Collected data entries
◇ ◇ ◇ ◇

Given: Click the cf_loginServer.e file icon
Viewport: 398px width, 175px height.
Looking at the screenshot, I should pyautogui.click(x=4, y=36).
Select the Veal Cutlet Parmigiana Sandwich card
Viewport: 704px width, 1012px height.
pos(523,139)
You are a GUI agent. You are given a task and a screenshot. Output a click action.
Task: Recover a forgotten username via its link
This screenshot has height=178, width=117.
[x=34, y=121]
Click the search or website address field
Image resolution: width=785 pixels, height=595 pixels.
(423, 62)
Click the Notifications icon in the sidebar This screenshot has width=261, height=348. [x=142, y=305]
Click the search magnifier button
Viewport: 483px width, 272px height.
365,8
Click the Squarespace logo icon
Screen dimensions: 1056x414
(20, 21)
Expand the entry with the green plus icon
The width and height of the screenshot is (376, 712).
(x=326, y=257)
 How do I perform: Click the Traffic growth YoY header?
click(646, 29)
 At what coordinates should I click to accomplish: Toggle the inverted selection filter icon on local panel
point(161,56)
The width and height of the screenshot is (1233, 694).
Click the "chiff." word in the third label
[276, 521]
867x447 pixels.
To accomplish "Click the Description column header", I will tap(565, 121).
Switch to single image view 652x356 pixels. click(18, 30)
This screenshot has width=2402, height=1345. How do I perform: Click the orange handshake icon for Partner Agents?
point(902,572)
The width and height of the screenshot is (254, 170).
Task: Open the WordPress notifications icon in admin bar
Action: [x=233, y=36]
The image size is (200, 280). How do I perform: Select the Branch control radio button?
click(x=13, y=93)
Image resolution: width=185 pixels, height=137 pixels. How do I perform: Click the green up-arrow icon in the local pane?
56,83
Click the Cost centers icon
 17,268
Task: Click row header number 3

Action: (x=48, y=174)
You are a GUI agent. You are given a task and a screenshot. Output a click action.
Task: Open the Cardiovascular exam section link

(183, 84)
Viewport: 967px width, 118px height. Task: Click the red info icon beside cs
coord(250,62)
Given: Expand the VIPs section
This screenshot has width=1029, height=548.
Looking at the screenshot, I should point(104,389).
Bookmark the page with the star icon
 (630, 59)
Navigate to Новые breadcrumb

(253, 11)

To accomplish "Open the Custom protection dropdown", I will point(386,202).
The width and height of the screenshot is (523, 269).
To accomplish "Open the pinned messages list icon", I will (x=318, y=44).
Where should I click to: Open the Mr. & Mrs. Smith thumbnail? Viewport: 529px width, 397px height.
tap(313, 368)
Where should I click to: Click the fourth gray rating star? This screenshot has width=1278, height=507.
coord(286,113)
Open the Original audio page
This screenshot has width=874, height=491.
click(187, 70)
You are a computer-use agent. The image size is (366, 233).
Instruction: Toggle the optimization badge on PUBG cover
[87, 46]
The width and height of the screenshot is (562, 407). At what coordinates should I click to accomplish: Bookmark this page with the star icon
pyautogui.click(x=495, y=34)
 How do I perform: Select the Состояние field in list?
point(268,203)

◇ ◇ ◇ ◇

• _ACTIVITY_
Please find how many lines of the entries above include the string "will", giving the number and nothing else.

• _ANSWER BOX_
3